KLIKREAD - Letkol Untung, Komandan Gerakan 30 September 1965, kembali membuat pengumuman di RRI setelah pengumuman Dekrit I pada siang hari 1 Oktober 1965.
Pengumuman Dekrit II ini merupakan lanjutan dari yang sebelumnya, masih terkait dengan upaya penyelamatan terhadap Presiden Soekarno dan Kabinet Dwikora dari upaya kudeta Dewan Jenderal AD.
Baca Juga: Dekrit I Dari Letkol Untung, Komandan Gerakan 30 September 1965, Daftar Nama Anggota Dewan Revolusi
Disiarkan melalui corong RRI, pada pukul 14.00 WIB, Letkol Untung bersiap-siap memberikan pengumuman Dekrit II sebagai Ketua Dewan Revolusi yang mengklain sudah mengambil alih jalannya pemerintahan.
Dalam pengumuman Dekrit II ini ada yang terkesan dipaksakan dalam hal kenaikan dan penurunan pangkat. Bisa jadi tujuan Letkol Untung sebenarnya adalah untuk memecah kekuatan militer yang saat itu sudah banyak yang hadir ke Jakarta untuk persiapan perayaan HUT Angkatan Bersenjata pada 5 Oktober 1965.
Baca Juga: Pernyataan Letkol Untung di RRI Tanggal 1 Oktober 1965 Tentang Gerakan 30 September
Dengan menawarkan kenaikan pangkat, maka akan banyak yang mendukung Dewan Revolusi, harapannya seperti itu.

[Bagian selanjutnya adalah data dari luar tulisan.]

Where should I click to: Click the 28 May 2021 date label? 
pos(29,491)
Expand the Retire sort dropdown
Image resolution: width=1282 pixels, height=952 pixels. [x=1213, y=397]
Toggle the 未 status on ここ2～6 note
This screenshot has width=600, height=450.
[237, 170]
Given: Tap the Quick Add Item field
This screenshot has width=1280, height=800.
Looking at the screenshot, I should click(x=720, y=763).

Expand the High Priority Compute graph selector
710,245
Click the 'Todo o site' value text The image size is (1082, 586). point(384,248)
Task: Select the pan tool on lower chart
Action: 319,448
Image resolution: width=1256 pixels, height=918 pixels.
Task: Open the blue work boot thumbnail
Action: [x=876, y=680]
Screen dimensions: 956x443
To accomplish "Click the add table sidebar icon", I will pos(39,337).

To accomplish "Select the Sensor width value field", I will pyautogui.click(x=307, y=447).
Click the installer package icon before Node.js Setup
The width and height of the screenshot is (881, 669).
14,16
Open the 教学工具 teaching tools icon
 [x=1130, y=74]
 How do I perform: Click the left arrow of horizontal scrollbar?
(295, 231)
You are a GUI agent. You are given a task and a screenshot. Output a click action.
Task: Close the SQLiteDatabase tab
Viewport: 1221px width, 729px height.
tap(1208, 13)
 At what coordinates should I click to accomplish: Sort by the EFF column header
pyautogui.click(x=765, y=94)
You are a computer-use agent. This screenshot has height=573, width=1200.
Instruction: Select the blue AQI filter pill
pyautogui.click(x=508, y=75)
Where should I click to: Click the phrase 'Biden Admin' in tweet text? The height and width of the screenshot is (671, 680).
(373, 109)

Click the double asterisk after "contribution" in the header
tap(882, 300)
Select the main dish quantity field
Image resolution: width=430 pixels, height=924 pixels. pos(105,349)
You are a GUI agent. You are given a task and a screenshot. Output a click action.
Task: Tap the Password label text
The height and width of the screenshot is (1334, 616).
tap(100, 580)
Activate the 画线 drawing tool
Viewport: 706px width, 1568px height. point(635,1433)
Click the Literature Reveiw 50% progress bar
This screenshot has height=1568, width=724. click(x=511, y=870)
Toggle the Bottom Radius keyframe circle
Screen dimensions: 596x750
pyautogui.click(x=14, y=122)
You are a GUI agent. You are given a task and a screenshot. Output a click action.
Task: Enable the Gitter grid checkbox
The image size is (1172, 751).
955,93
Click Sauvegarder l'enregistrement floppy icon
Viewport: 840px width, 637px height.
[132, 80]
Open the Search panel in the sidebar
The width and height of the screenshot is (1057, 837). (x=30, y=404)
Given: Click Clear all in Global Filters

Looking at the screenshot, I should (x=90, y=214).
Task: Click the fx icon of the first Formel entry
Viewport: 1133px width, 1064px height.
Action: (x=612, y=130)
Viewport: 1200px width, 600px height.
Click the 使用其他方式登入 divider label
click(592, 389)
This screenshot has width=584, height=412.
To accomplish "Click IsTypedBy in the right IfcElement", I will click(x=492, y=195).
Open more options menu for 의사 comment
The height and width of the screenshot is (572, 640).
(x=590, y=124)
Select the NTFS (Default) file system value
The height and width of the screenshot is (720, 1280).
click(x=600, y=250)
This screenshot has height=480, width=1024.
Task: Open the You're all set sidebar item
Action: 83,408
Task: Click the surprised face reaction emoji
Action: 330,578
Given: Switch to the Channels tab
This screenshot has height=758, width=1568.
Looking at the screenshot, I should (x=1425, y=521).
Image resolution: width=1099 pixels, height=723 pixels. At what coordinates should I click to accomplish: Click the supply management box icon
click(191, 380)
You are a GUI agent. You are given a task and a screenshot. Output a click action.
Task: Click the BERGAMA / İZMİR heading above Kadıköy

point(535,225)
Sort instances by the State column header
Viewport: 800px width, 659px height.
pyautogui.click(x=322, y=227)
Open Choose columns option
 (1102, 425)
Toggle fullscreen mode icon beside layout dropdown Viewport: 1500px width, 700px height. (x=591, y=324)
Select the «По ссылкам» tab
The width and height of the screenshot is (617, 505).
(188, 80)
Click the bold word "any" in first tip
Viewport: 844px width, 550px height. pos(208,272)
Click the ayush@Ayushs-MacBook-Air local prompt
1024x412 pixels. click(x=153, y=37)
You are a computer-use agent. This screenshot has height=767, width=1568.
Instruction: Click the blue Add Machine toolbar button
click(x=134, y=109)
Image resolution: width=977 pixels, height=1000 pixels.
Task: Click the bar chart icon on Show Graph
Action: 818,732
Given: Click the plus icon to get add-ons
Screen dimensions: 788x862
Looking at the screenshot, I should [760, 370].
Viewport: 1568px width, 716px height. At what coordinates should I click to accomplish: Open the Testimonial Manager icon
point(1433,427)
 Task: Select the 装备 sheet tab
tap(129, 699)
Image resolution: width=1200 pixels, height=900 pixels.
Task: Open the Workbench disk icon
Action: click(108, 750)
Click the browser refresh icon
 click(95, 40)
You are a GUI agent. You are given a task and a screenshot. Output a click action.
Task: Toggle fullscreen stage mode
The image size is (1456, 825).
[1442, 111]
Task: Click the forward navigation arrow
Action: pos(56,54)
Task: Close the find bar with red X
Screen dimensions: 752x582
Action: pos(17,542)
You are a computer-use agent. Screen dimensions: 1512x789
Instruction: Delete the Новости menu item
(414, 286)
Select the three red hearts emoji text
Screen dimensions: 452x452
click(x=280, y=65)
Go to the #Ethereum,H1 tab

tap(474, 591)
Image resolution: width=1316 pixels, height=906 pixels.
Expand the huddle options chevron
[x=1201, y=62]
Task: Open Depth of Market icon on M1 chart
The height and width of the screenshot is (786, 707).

Namun dari pengumuman Dekrit I, nama-nama anggota Dewan Revolusi banyak yang membantahnya sehingga ini menyulitkan posisi Letkol Untung sendiri dan sudah barang PKI, yang menurut Letkol Untung waktu sidang Mahmilub, bahwa dirinya hanya diberikan daftar nama itu oleh Biro Khusus CC PKI dibawah Syam Kamaruzaman dan DN Aidit.
Dewan Revolusi yang dibentuk itu adalah suatu kesalahan jika kita merujuk pada model kudeta atau perebutan kekuasaan dibagian dunia yang lain. Seperti di Libya (Kolonel Muammar Ghadaffi) atau Kolonel Gamal Abdul Naseer (Mesir).
Karena terlihat sekali tidak ada kematangan dari kelompok Gerakan 30 September 1965 yang merebut kekuasaan.
Kelemahan dalam komando menggerakkan pasukan dilapangan dan kurang kuatnya pengaruh PKI atau ajakan PKI ke para pemimpin militer lainnya.